- NPUs are gaining traction for IoT applications, driven by their efficiency in handling neural network tasks.
- AI chipset revenues are projected to reach US$7.3 billion by 2030 due to the rise of NPUs.
- Major chipset vendors like ST Microelectronics, Infineon, and NXP Semiconductors are introducing NPUs to their portfolios.
- NPUs have a strong presence in TinyML applications within Personal and Work Devices but are still emerging in other areas.
- MLOps toolchains are becoming crucial for both established companies and startups.
- Advances in software, such as Eta Compute’s collaboration with NXP, are lowering the barriers to TinyML adoption.
- NPUs and FPGAs are enhancing the range of applications for embedded devices, including object detection and NLP.
- The growth of AI in edge devices and IoT infrastructure is expected to drive significant market expansion.
Main AI News:
The rise of Neutral Processing Units (NPUs) for Internet of Things (IoT) applications is set to drive substantial growth in AI chipset revenues, reaching an estimated US$7.3 billion by 2030. This shift is driven by NPUs’ efficient processing of neural network tasks, which is making them increasingly preferred over traditional Microcontrollers (MCUs). ABI Research highlights that this transition will be pivotal as NPUs gain prominence in IoT applications, particularly at the edge, where deeper insights and enhanced intelligence are crucial.

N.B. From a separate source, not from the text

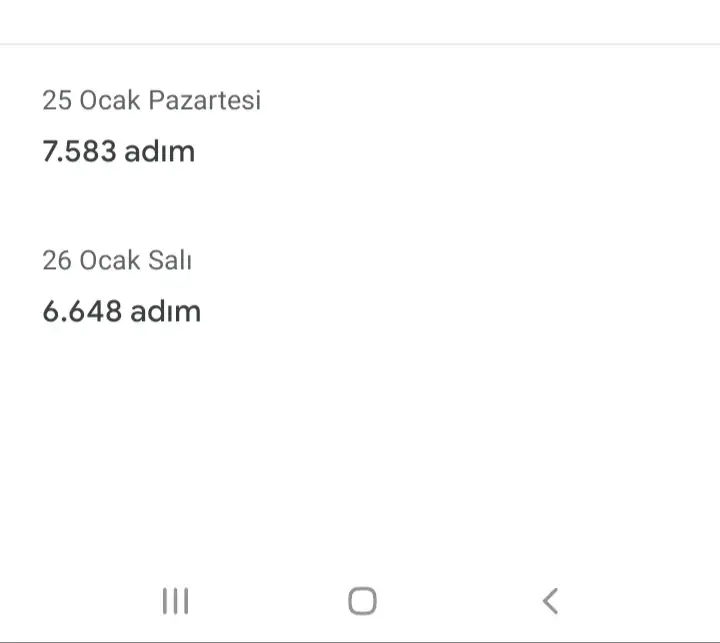Click the horizontal divider above Monday entry
720x643 pixels.
pos(360,44)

Paul Schell, Industry Analyst at ABI Research, notes that NPUs have already made significant inroads in TinyML applications within Personal and Work Devices (PWDs). However, their presence remains limited outside these segments, with major players like ST Microelectronics, Infineon, and NXP Semiconductors only now introducing NPUs into their product lines. Schell emphasizes that ABI Research’s IoT modeling, which includes key verticals such as Smart Home and Manufacturing, has benefited from a deeper examination of PWDs.
On the software front, a robust suite of MLOps tools is becoming essential for both established companies and emerging startups like Syntiant, GreenWaves, Aspinity, and Innatera. This investment in software development, often paralleling hardware advancements, has proven fruitful, as seen in Eta Compute’s collaboration with NXP to deploy the Aptos software platform. These advancements are also lowering the barriers to TinyML adoption by minimizing the need for specialized in-house data science expertise.

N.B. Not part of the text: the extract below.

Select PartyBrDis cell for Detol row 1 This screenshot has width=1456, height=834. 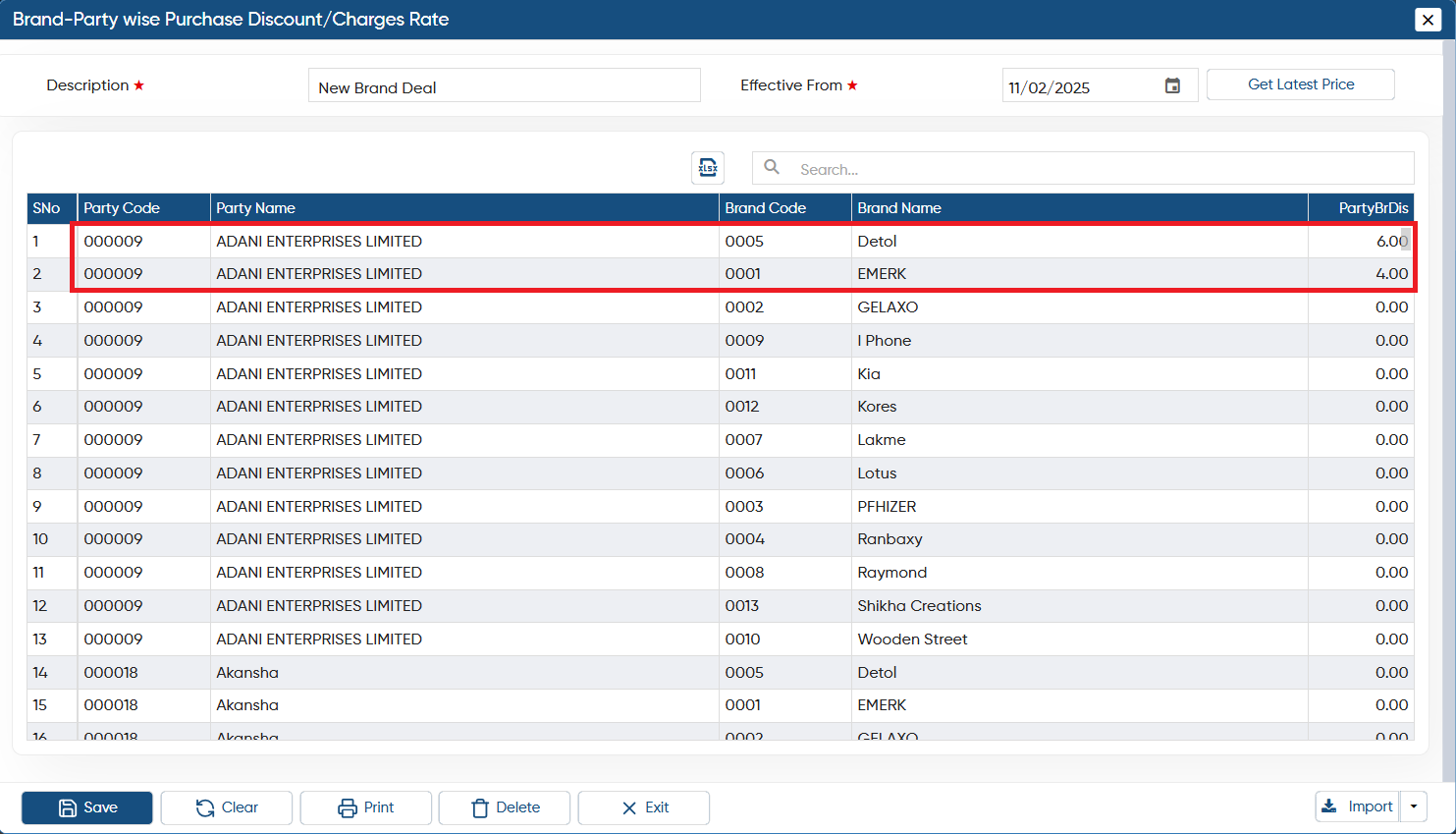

Incorporating high-performance NPUs and FPGAs into embedded devices is expanding the range of on-device applications, from object detection and classification to natural language processing for audio analytics. This trend, alongside the growing adoption of AI in larger edge devices such as PCs and gateways, is expected to enhance AI scalability, reduce networking costs, and diminish reliance on cloud computing. The continued evolution of IoT infrastructure, intelligent vehicles, and smart home devices is anticipated to drive significant growth in the TinyML market, fueled by these technological advancements.
Conclusion:
The shift towards NPUs in IoT applications is poised to significantly boost AI chipset revenues, with projections indicating a rise to US$7.3 billion by 2030. This trend underscores a major transformation in the market, driven by the efficiency of NPUs in neural network processing and the increasing need for sophisticated intelligence at the edge. As major vendors integrate NPUs into their offerings and investments in MLOps tools continue to grow, the adoption of TinyML is expected to expand, reducing reliance on cloud computing and enhancing the scalability of AI solutions. The evolving landscape of IoT infrastructure, coupled with advancements in embedded device capabilities, will likely drive substantial growth in the TinyML market.